En este sentido, los jueces de la Sala IV Mariano Borinsky, Gustavo Hornos y Juan Gemignani dieron lugar al pedido y revocaron el sobreseimiento de Novillo Estrada. Para esto, señalaron que las representantes del Ministerio Público habían logrado rebatir los argumentos expresados por el tribunal oral.

De esta manera, el máximo tribunal penal reconoció que se había demostrado que los jueces habían incurrido en una errónea interpretación de la garantía de razonable de duración del proceso penal.

A partir de esto, el juez Borinsky consideró en su voto que tenía razón la representante del Ministerio Público Fiscal en cuanto adujo que un análisis integral del derrotero que importó la investigación de los hechos desde el inicio de la causa, el estudio de cuantiosa documentación y la realización de diversos peritajes “mal pueden conducir a la conclusión de que el tiempo de duración del trámite de la presente causa pueda ser catalogado de irrazonable”.

Al respecto, destacó la especial complejidad del caso, “señalando que se tomaron 212 declaraciones testimoniales, 80 declaraciones indagatorias, se practicaron 16 allanamientos, 2 peritajes y un informe técnico realizado por el Banco Central de la República Argentina que insumió aproximadamente 1 año y 10 meses de tramitación”.

Por esto, concluyó que “la duración de la presente causa guarda razonable correspondencia con la considerable magnitud de la investigación que constituye su objeto”.

El juez Hornos, por su parte, además de compartir la decisión de Borinsky, señaló que la Corte Interamericana de Derechos Humanos ya había considerado que el concepto de plazo razonable al que se hace referencia en el artículo 8, inc. lº, de la Convención Americana sobre Derechos Humanos, "debe medirse en relación a una serie de factores tales como la complejidad del caso, la conducta del inculpado y la diligencia de las autoridades competentes en la conducción del proceso". Esa evaluación lo llevó a considerar que en el caso el plazo de juzgamiento era razonable.

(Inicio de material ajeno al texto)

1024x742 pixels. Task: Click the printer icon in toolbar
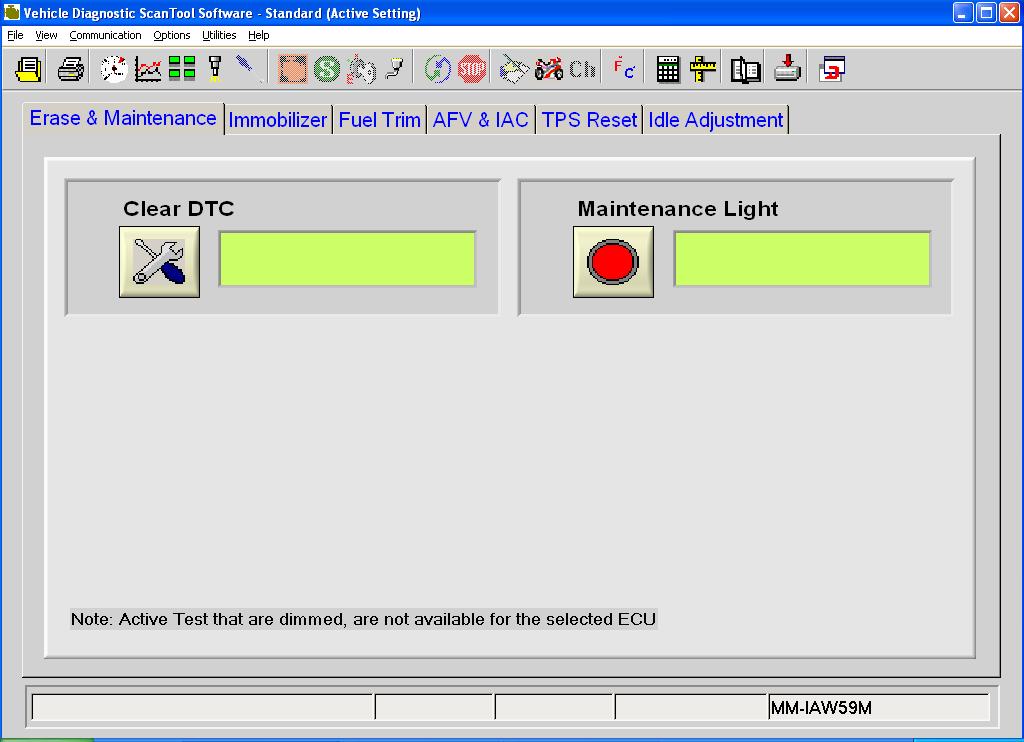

Finalmente, el juez Gemignani, que también acompañó la decisión de sus colegas -lo que hizo que la revocación del sobreseimiento se diera por sentencia unánime-, añadió que no se podía soslayar que la investigación que se sigue contra Novillo Estrada versa sobre episodios de suma gravedad y trascendencia institucional.

Así, para este magistrado de casación la causa apunta directamente a la presunta comisión de maniobras defraudatorias en perjuicio del erario público en cuya ejecución habrían participado funcionarios estatales.

Ese escenario complejo, agregó Gemignani, “torna operativa -entre otros instrumentos internacionales- la Convención Interamericana contra la Corrupción, según prevé que los Estados Parte deben ‘promover y fortalecer el desarrollo [...] de los mecanismos necesarios para prevenir, detectar, sancionar y erradicar la corrupción’”.

Lo anterior, recordó el juez, implica que el Estado está comprometido a agotar todos los medios a su alcance para esclarecer si “un funcionario público o una persona que ejerza funciones públicas de cualquier [llevó adelante un] acto u omisión en el ejercicio de sus funciones, con el fin de obtener ilícitamente beneficios para sí mismo o para un tercero”.